____ Study material
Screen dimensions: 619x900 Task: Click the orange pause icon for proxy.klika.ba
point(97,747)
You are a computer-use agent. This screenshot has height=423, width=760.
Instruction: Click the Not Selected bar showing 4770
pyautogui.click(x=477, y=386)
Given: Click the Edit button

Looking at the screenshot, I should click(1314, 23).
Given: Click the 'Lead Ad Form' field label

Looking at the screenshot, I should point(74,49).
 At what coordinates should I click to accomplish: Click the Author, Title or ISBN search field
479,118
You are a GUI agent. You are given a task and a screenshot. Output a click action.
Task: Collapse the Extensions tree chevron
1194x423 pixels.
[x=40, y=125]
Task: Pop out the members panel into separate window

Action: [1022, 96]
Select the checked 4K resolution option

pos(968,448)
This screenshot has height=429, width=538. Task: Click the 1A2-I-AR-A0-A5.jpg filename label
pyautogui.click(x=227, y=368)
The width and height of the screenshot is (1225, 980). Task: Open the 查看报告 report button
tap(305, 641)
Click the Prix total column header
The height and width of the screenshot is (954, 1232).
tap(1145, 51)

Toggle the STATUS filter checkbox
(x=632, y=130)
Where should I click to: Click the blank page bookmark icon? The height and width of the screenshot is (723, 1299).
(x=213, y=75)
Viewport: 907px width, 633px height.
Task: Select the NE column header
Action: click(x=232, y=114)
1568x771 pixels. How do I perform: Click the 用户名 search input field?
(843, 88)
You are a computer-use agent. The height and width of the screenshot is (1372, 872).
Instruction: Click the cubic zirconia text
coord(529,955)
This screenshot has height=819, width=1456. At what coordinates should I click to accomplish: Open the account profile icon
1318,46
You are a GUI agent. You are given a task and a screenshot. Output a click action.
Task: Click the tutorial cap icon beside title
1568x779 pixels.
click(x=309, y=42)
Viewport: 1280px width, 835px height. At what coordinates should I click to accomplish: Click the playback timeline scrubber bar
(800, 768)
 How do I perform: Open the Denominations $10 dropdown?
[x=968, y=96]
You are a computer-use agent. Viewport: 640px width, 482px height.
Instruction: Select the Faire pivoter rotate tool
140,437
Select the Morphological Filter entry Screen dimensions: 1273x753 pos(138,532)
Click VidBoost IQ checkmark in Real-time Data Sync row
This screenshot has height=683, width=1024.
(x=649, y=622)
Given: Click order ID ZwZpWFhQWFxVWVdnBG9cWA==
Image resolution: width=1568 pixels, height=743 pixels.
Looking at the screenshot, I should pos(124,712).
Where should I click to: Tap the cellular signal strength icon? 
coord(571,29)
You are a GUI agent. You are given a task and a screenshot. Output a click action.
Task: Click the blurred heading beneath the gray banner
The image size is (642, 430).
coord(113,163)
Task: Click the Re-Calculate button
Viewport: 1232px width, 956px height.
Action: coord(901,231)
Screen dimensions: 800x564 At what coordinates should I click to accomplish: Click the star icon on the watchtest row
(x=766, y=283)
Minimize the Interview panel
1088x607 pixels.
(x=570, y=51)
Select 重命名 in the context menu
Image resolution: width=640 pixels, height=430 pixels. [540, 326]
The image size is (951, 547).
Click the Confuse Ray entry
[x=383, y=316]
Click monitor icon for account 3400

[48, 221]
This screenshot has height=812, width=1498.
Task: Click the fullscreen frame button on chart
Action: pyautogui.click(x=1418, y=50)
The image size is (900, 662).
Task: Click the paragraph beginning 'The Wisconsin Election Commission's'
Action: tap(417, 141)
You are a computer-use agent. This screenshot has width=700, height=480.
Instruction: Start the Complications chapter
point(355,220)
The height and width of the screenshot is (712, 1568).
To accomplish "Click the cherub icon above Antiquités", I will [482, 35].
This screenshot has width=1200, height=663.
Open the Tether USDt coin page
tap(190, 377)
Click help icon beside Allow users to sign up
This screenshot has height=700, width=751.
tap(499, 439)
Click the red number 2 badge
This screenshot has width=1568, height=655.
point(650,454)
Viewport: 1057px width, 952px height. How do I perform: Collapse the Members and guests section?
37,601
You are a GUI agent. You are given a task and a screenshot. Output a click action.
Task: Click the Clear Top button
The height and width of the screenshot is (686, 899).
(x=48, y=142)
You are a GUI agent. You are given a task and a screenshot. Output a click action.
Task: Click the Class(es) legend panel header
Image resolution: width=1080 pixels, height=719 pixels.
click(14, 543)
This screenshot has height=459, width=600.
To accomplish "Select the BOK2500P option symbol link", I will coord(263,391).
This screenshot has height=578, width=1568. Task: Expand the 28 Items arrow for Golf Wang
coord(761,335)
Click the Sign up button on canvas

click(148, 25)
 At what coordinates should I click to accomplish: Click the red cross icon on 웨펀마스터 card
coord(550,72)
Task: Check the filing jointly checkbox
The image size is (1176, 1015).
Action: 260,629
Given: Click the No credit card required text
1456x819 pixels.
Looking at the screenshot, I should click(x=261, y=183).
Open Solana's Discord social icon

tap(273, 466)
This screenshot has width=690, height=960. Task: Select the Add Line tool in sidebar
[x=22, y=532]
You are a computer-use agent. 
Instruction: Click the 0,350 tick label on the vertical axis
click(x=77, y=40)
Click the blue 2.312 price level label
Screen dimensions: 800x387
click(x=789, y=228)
________
§ Problem to solve:
Among the entries above, the line containing "Given: Click the Edit button", the line containing "Task: Collapse the Extensions tree chevron", and all lines between them are to be restated word for word; nothing else belongs in the reply.

§ Task response:
Given: Click the Edit button

Looking at the screenshot, I should click(1314, 23).
Given: Click the 'Lead Ad Form' field label

Looking at the screenshot, I should point(74,49).
 At what coordinates should I click to accomplish: Click the Author, Title or ISBN search field
479,118
You are a GUI agent. You are given a task and a screenshot. Output a click action.
Task: Collapse the Extensions tree chevron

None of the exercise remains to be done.